The other thing I didn't like quite so much about Rabbit Redux is that Updike seems to keen to turn Rabbit into a reflection of the American psyche. In Rabbit, Run, Rabbit was just Rabbit, and didn't need to be anymore--we could identify in him the human desires to be loved and to be free, and all the mess and complications that result from them. But in making Rabbit the prototypical American--and not the prototypical human being--Updike actually narrows his focus and Rabbit's relevance. Updike places Rabbit Redux squarely against a backdrop of social and political change and upheaval: the moon landing, Vietnam, race riots. At one point, Rabbit has a lengthy argument about Vietnam with his Stavros, his wife's paramour (who is a dove). And then, of course, the Skeeter sections. These all have their charms and their positives, but forty years later, I find this aspect of the book to be the least appealing.

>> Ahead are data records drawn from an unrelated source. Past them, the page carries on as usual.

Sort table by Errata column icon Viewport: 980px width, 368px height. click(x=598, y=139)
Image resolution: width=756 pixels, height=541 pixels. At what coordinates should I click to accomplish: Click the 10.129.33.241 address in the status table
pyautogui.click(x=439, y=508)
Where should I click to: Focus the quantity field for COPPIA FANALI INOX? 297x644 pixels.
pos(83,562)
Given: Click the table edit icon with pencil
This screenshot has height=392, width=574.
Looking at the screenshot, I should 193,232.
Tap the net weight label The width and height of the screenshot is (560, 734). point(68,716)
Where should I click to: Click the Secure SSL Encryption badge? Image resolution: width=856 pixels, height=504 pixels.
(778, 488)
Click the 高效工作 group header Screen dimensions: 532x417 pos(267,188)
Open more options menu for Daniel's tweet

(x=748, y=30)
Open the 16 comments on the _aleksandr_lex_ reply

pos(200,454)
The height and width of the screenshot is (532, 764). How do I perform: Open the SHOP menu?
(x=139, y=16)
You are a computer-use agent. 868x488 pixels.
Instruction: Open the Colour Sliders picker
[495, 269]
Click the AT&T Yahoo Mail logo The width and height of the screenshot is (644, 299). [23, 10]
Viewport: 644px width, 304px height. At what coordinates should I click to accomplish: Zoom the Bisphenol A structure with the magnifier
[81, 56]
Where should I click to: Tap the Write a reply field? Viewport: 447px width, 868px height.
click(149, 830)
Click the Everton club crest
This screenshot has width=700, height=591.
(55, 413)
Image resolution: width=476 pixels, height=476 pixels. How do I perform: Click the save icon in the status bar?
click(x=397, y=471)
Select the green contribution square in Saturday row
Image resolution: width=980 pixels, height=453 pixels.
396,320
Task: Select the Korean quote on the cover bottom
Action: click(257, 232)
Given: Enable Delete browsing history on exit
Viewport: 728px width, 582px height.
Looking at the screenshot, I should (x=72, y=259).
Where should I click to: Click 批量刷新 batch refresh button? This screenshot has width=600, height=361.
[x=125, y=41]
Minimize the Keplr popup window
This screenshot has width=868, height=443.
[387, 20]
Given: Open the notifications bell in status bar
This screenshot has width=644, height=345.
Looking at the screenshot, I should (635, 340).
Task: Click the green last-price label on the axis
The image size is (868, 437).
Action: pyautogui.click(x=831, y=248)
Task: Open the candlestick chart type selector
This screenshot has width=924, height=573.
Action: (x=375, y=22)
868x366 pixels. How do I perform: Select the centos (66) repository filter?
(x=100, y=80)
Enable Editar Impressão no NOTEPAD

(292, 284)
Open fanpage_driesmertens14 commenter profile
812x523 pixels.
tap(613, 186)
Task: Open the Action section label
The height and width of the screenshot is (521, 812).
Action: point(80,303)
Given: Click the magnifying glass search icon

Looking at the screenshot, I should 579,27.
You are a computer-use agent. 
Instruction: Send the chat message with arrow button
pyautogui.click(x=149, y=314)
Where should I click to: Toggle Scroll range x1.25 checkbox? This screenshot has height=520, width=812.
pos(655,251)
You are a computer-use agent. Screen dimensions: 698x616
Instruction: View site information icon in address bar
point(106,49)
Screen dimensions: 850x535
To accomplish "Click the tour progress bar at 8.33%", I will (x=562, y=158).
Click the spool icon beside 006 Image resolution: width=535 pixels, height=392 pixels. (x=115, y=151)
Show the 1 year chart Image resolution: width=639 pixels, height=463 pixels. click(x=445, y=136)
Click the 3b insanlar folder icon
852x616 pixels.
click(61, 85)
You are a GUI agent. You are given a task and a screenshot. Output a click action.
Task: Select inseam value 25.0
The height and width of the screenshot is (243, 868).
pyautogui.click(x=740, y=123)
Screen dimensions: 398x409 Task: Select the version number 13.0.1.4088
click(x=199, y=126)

Of course, I still recommend this book strongly, if only not quite as strongly as I do Rabbit, Run. Up next: Rabbit is Rich!

7 comments:

Brent Waggoner said...

Less analysis, more scatological humor.

Brent Waggoner said...

The best thing about posting reviews here is that it makes you feel like the time you spend writing them is appreciated.

Christopher said...

Maybe we should allow comments on the Ometer?

Brent Waggoner said...

That would be cool. We need someone who can do it.

Brooke said...

Four books already! I need to hit the library.
I've read a little bit of Updike in some of my classes and can't get into him. Maybe I'll read these.

Christopher said...

Updike is fantastic.

Brent Waggoner said...

A fan!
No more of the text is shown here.